4 steps to a better EHS compliance program
How to map your EHS compliance transformation plan in four basic steps so you can move from a reactive to an interdependent approach
The way your company manages compliance may mean you’re just waiting for a problem to happen. Adapting your compliance management to a proactive, informed, and data-driven approach means you can be aware of what’s required before you face an incident.
In this article, we’ve taken top tips from health and safety veteran Anthony Wareham in his eBook, A handbook for EHS compliance transformation, to give you a simple 4-step blueprint to follow when planning your EHS compliance program transformation.
1. Understand the scale of compliance maturity
Knowing where you’re starting from and what you’re aiming for is the first step in any business transformation.
Consider that your EHS compliance is on a spectrum of organizational maturity, with reactive compliance on the low end and interdependent compliance on the high end.
The scale of reactive to interdependent compliance.
Reactive compliance will always be a backwards-looking, issue-driven, break-fix approach that waits for problems to occur in the first instance. This is a dangerous state to be in because there’s no way of assessing when an incident will occur, how bad it will be if it does, or any planning to mitigate incident occurrences.
Interdependent compliance is proactive, looking ahead to address changes in advance and ensure recovery plans are in place to manage the most likely or the highest risk events.

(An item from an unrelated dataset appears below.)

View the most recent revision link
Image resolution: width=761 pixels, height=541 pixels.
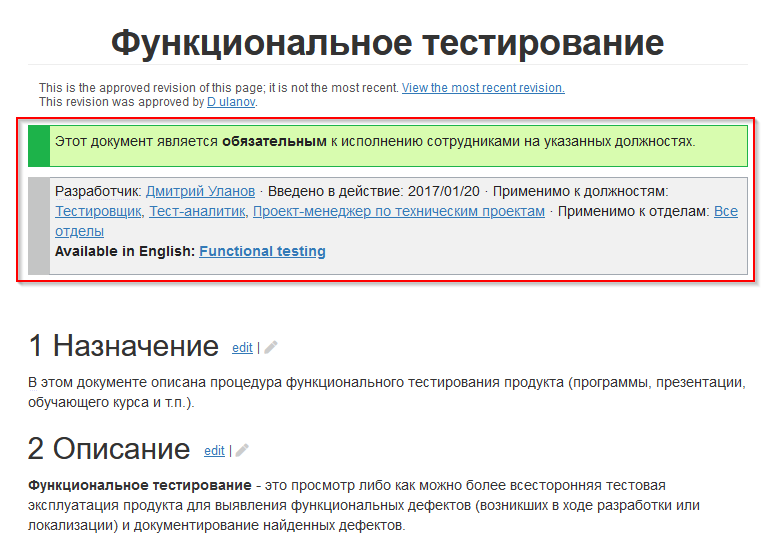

2. Establish your baseline
Start by understanding exactly where you are currently. Avoid being judgmental or ascribing blame. Your current position is a matter of fact and there are only two important takeaways — the true position and the improvements needed. To get a true representation of current status, cast the net wide and review as many levels and functions as possible so you can see where the true lines of communication and accountability lie. It’s important to look both internally and externally, to ensure comprehensive coverage.
Internally
Examine the following:
- Skill levels of individuals
- Reporting structures
- Senior health and safety leader’s accessibility to senior officers in the company
- Employees’ view of the safety process
Externally
Seek answers to the following questions:
- How do you collect information about the external regulatory environment?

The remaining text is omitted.